* [TEXTAUSZUG]:
Das Tagebuch sei eine seltsame Kunstform, die der menschlichen Fähigkeit geschuldet sei, "Zwiesprache mit sich selbst zu halten", schreibt der Schriftsteller Daniel Dubbe in seiner unlängst erschienenen Biografie des Büchnerpreisträgers Hans Erich Nossack (1901 bis 1977), der ebenso wie Anna Haag (1888 bis 1982) in der NS-Zeit Tagebuch geführt hat. Wie Haag hat auch Nossack das NS-Regime abgelehnt, und natürlich blieben ihre Tagebücher geheim. Den VerfasserInnen wäre es sonst schlecht ergangen. So weit die Gemeinsamkeiten.

Wichtiger sind die Unterschiede: Nossack, 1901 in eine Hamburger Kaufmannsfamilie geboren, war 1922 aus der schlagenden Verbindung "Thuringia" ausgestiegen, um sich den Kommunisten anzuschließen. Er fühlte sich vom Leben abgeschnitten. "Das Tagebuchschreiben ist für N. die Kompensation seiner Unfähigkeit, sich mitzuteilen", analysiert Dubbe, "und es ist auch ein Ausgleich für das Fehlen eines Gegenübers." Nossack, der Literat, konnte erst nach 1945 publizieren. Doch der "wirkliche Nossack", so Dubbe, "das Kunstwerk der selbstverfaßten Ichs, findet sich in den Tagebüchern."

Ganz anders bei Anna Haag. Dreizehn Jahre älter als Nossack, hatte sie in Bukarest, wo ihr Mann an der deutschen Schule unterrichtete, 1912 Zeitungsartikel und Kurzgeschichten zu schreiben begonnen, 1926 gefolgt von dem Roman "Die vier Roserkinder. Geschichten aus einem Waldschulhaus", in dem sie ihre eigene Kindheit verarbeitet. Unmittelbar nach dem Krieg machte sie sich daran, einen Auszug ihrer handgeschriebenen Notizen zu einem 500-seitigen Typoskript zu verarbeiten, das sie ohne Erfolg mehreren Verlagen anbot.

Sie schrieb also nicht nur "zu sich selbst" oder für die Zeit nach ihrem Ableben, sondern letztlich, wie seinerzeit aus Rumänien, um Außenstehende über die Verhältnisse im Nazi-Deutschland zu unterrichten. Nur, dass nach dem Krieg davon niemand etwas wissen wollte. Nach ihrer Autobiografie 1968 und einigen weiteren Anläufen erblickt das vollständige Typoskript erst jetzt, 29 Jahre nach ihrem Ableben, das Licht der Öffentlichkeit.

* [DATENSATZ]:
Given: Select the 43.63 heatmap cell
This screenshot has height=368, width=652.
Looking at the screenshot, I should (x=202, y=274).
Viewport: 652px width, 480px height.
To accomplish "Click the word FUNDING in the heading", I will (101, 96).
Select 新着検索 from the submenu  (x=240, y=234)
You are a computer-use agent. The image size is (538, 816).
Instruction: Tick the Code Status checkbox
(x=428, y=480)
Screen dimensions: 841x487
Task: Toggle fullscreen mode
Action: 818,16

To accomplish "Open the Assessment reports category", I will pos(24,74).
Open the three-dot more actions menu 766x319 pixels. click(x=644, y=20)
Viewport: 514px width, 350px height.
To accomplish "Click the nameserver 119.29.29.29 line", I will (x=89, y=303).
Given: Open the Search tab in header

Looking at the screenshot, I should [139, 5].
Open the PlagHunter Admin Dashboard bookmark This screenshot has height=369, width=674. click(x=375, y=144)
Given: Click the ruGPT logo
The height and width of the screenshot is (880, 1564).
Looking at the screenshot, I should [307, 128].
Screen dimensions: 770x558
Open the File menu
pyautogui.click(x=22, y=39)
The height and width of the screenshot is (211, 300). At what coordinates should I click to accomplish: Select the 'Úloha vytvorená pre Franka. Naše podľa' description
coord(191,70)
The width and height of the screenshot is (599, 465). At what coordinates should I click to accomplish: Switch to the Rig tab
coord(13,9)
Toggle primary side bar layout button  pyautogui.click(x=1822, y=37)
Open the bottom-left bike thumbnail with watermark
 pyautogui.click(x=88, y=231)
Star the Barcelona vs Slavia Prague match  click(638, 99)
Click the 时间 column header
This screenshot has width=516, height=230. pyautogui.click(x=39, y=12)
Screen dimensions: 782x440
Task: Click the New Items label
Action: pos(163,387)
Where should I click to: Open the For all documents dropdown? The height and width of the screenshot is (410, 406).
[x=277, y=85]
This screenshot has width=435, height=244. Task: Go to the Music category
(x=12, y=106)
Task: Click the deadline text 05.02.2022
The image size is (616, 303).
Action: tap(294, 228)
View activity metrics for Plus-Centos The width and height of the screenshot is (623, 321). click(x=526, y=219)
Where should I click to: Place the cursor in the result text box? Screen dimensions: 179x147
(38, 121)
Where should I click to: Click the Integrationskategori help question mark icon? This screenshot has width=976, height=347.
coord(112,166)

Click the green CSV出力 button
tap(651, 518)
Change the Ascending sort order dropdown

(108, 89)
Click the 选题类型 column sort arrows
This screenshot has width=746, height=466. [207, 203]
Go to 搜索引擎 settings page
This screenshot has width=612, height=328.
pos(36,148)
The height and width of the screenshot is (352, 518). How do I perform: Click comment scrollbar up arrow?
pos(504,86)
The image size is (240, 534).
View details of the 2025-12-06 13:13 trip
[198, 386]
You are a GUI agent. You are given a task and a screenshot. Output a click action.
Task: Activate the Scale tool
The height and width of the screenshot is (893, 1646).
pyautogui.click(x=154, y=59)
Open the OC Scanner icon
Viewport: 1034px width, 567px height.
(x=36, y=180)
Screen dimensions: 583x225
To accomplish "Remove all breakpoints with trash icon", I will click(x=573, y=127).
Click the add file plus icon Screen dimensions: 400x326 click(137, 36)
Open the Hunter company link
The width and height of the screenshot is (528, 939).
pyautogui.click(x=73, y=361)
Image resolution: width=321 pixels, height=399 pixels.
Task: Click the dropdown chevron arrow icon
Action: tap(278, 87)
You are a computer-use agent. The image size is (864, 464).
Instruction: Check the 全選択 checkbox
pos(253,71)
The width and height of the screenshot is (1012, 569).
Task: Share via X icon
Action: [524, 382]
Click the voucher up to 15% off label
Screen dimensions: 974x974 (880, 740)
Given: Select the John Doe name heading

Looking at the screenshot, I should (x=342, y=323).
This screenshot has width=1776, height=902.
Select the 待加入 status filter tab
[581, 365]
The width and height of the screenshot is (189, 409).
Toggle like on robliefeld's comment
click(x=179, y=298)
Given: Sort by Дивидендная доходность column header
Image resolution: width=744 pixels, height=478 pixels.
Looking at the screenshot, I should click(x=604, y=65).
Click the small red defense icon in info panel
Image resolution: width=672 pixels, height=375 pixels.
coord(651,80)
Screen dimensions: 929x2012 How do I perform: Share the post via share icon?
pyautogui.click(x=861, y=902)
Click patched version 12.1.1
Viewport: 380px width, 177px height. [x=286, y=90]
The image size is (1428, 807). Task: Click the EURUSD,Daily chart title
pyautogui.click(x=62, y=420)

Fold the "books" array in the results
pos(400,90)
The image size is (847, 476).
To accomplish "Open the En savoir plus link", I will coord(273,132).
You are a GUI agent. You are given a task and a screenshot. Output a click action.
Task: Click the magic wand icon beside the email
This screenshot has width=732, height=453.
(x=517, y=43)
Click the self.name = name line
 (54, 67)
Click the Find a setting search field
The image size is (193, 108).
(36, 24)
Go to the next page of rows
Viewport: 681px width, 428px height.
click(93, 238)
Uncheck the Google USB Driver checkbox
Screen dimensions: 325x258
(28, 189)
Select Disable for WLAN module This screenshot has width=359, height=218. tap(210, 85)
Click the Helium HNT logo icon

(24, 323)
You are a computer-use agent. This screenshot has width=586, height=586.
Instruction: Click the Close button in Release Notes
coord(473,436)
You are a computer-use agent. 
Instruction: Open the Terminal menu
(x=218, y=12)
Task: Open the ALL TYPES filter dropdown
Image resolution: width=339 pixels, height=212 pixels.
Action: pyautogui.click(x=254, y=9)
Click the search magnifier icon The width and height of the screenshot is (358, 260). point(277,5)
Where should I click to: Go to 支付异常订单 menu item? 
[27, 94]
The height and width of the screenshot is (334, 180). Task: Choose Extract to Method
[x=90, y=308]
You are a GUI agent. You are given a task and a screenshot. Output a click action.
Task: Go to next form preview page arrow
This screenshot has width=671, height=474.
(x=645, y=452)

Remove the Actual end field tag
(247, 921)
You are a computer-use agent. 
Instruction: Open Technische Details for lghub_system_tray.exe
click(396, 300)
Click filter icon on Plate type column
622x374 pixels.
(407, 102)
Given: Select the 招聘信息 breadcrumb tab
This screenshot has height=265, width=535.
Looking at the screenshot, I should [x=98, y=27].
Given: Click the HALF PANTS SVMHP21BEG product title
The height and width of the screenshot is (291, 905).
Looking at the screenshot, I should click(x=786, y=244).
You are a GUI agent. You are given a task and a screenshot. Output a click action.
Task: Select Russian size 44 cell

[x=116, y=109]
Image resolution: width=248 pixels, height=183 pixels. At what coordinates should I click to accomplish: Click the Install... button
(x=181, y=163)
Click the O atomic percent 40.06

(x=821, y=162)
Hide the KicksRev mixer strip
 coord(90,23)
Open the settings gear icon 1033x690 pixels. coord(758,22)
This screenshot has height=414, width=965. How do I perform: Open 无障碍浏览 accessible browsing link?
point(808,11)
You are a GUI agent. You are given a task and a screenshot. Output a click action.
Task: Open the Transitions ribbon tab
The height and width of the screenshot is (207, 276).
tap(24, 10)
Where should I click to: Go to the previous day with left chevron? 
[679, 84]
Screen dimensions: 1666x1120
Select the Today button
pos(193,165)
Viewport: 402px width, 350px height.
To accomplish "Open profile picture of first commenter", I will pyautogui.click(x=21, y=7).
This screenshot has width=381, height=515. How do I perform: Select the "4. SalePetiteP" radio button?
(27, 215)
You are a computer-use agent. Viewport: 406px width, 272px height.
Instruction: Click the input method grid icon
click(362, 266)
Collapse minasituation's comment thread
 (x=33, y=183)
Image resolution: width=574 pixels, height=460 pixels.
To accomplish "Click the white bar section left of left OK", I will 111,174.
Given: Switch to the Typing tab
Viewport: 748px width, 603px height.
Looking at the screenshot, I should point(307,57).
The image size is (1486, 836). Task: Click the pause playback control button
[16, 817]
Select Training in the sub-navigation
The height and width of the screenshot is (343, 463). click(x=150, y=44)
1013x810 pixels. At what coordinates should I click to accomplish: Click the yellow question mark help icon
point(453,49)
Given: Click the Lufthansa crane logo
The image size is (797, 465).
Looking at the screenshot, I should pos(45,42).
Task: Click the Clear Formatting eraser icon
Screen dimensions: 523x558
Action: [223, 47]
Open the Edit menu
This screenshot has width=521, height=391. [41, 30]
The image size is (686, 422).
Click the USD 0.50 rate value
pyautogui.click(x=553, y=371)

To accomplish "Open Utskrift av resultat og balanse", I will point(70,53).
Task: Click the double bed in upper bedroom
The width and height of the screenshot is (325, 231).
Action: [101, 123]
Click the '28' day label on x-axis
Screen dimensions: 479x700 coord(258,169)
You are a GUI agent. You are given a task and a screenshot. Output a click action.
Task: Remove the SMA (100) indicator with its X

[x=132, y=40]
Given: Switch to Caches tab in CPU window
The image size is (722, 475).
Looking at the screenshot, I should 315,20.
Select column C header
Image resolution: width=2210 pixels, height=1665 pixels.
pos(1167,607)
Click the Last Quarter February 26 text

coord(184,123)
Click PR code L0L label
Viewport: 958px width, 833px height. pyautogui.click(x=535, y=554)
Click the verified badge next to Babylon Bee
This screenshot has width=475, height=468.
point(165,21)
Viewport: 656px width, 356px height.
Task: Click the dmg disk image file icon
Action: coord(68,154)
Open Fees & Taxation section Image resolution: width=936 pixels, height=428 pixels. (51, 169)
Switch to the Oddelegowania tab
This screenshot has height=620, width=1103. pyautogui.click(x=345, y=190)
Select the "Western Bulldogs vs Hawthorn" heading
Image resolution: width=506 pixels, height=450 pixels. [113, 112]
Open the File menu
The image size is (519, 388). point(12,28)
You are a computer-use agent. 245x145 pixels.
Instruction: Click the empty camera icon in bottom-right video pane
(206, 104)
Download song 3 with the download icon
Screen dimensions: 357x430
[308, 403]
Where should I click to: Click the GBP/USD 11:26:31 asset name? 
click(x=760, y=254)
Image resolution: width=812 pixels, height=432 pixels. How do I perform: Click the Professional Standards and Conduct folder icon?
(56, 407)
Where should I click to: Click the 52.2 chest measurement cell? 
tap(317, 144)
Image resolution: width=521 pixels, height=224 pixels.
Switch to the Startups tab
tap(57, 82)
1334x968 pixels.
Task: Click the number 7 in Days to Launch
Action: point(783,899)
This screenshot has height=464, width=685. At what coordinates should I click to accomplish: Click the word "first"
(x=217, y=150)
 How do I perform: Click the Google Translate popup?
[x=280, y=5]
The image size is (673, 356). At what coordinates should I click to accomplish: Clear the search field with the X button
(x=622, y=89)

* [ARBEITSAUFTRÄGE]:
**A)** Schreiben Sie einen Abschnitt aus dem Textauszug über die Tagebücher von Nossack und Haag wortgetreu ab. Beginnen Sie bei den Wörtern "Das Tagebuch sei" und hören Sie nach "weit die Gemeinsamkeiten." auf.
**B)** Wiederholen Sie unverändert die Zeilen der Auflistung, die mit der Zeile beginnen, in der "Screen dimensions: 929x2012" steht, und nach der Zeile enden, in der "click(396, 300)" steht; beide Grenzzeilen gehören dazu.

* [LÖSUNGEN]:
**A)**
Das Tagebuch sei eine seltsame Kunstform, die der menschlichen Fähigkeit geschuldet sei, "Zwiesprache mit sich selbst zu halten", schreibt der Schriftsteller Daniel Dubbe in seiner unlängst erschienenen Biografie des Büchnerpreisträgers Hans Erich Nossack (1901 bis 1977), der ebenso wie Anna Haag (1888 bis 1982) in der NS-Zeit Tagebuch geführt hat. Wie Haag hat auch Nossack das NS-Regime abgelehnt, und natürlich blieben ihre Tagebücher geheim. Den VerfasserInnen wäre es sonst schlecht ergangen. So weit die Gemeinsamkeiten.

**B)**
Screen dimensions: 929x2012 How do I perform: Share the post via share icon?
pyautogui.click(x=861, y=902)
Click patched version 12.1.1
Viewport: 380px width, 177px height. [x=286, y=90]
The image size is (1428, 807). Task: Click the EURUSD,Daily chart title
pyautogui.click(x=62, y=420)

Fold the "books" array in the results
pos(400,90)
The image size is (847, 476).
To accomplish "Open the En savoir plus link", I will coord(273,132).
You are a GUI agent. You are given a task and a screenshot. Output a click action.
Task: Click the magic wand icon beside the email
This screenshot has width=732, height=453.
(x=517, y=43)
Click the self.name = name line
 (54, 67)
Click the Find a setting search field
The image size is (193, 108).
(36, 24)
Go to the next page of rows
Viewport: 681px width, 428px height.
click(93, 238)
Uncheck the Google USB Driver checkbox
Screen dimensions: 325x258
(28, 189)
Select Disable for WLAN module This screenshot has width=359, height=218. tap(210, 85)
Click the Helium HNT logo icon

(24, 323)
You are a computer-use agent. This screenshot has width=586, height=586.
Instruction: Click the Close button in Release Notes
coord(473,436)
You are a computer-use agent. 
Instruction: Open the Terminal menu
(x=218, y=12)
Task: Open the ALL TYPES filter dropdown
Image resolution: width=339 pixels, height=212 pixels.
Action: pyautogui.click(x=254, y=9)
Click the search magnifier icon The width and height of the screenshot is (358, 260). point(277,5)
Where should I click to: Go to 支付异常订单 menu item? 
[27, 94]
The height and width of the screenshot is (334, 180). Task: Choose Extract to Method
[x=90, y=308]
You are a GUI agent. You are given a task and a screenshot. Output a click action.
Task: Go to next form preview page arrow
This screenshot has width=671, height=474.
(x=645, y=452)

Remove the Actual end field tag
(247, 921)
You are a computer-use agent. 
Instruction: Open Technische Details for lghub_system_tray.exe
click(396, 300)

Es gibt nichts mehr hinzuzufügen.